Видимо, он нашел ее и стал постепенно заглатывать, пока она не уперлась
где-то внутри его. Рита испугалась, взяла его на руки и осторожно извлекла
эту макаронину. Как повеселело это забавное существо! А когда приходил
поиграть на пианино мой новый ординарец Сергей Кострюков, Рита сажала этого
зверька на край клавиатуры, и он "внимательно вслушивался" в звуки. По
окончании игры, увидев какую-нибудь приманку на другом конце клавиатуры, он
прыжками преодолевал всю черно-белую дорожку клавишей, вызывая почти
аккордные звуки.
В общем, будущая мать забавлялась с ним, как с ребенком. Между прочим,
когда родившийся у нас вскоре после Победы малыш немного подрос, первой его
любимой живой игрушкой тоже был кролик и тоже беленький, пушистый.
Со дня на день мы ждали капитуляции Германии, и я тогда вспоминал, что
давно, еще в 1944 году, написал стихотворение, в котором были слова: "и
весной, в начале мая, прогремит Салют Победы над землей!". И весна уже в
самом разгаре, и начало мая уже обозначено, а Победы все нет и нет...

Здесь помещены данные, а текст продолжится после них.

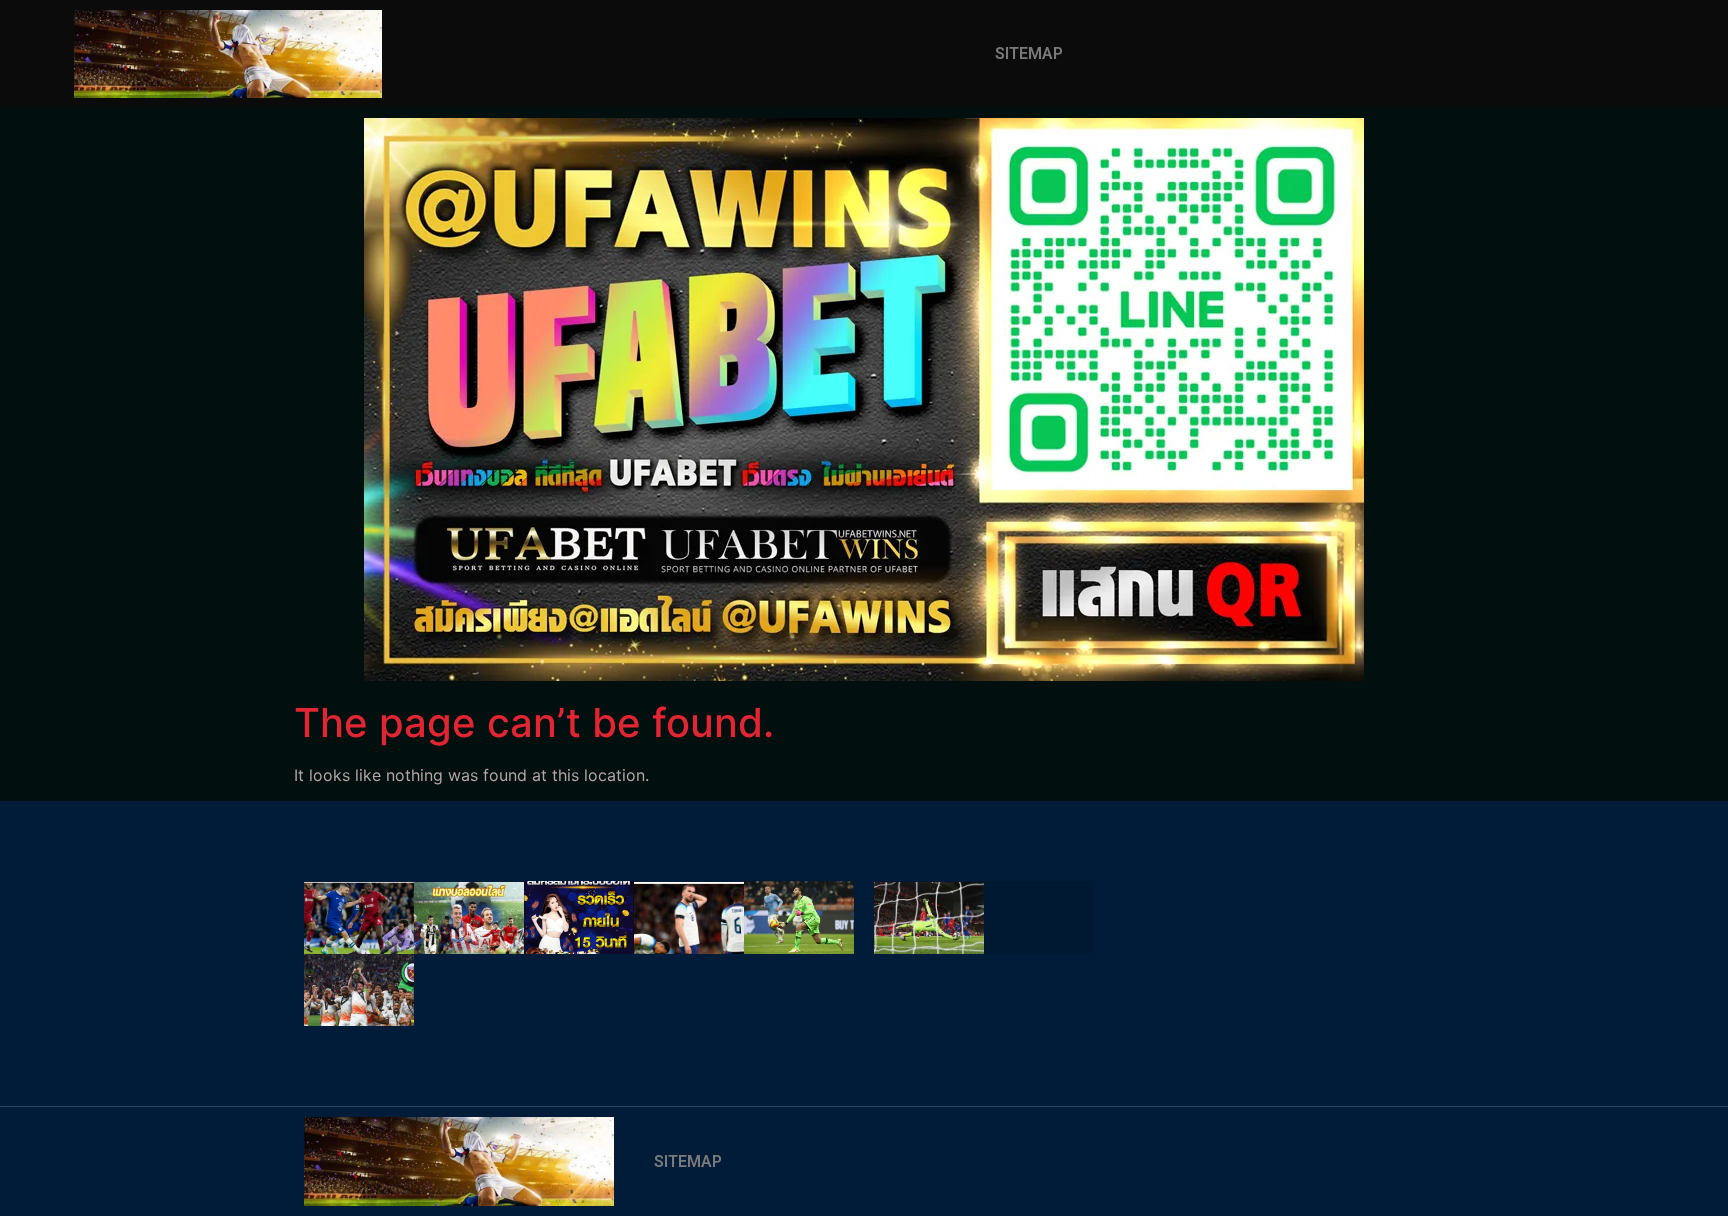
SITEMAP (1029, 53)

Наш помначштаба Валерий Семыкин вывел от дежурившей круглосуточно
радиостанции наушники к Батурину, его замам, Киселеву, к нам с Ритой и еще
кое к кому. Включить их радисты должны, как только появится сообщение о
Победе.
И этот миг наступил в ночь на 9 мая! Вскоре после 12 ночи вдруг влетает
к нам связист и кричит: "Победа, капитуляция, ура!". Не успели мы одеться,
как на улице уже гремел Салют Победы. Люди бросались друг к другу, тискали
друзей в объятиях, целовались, многие плакали, не стесняясь слез радости.
Стреляли все, кто из пистолетов, кто из автоматов и пулеметов. По-моему,
даже громкие выстрелы из ПТР были слышны. В небо взвились сотни самых разных
по калибру, и серийных, и цветных и даже дымовых ракет, которые в освещенном
этим фейерверком небе тоже были хорошо видны. Небо от края до края чертили
трассирующие пули. Нечего теперь было их экономить! Я тогда еще подумал: а
куда же пули падают? Ведь в какое бы бездонное небо их не выпускали,
падать-то им все равно на землю, хоть и немецкую, но плотно заселенную
людьми. И как же они, падая с огромной скоростью, минуют и тех, кто их
запускает вверх, и вообще любых, в том числе и мирных немцев? Конечно, не
хотелось бы, чтобы от этого фейерверка в эту первую бессонную ночь мира
кто-нибудь погиб, как на войне.
Ближе к рассвету, растратив почти все запасы огневых средств, стали
постепенно собираться к штабу. Вышли Батурин с Казаковым, поздравили всех с
окончанием войны, и комбат объявил, что в 12 часов дня по московскому
времени на местном стадионе будет торжественный обед в честь Победы для
всего батальона. Приказано было даже устроить стол и для штрафников.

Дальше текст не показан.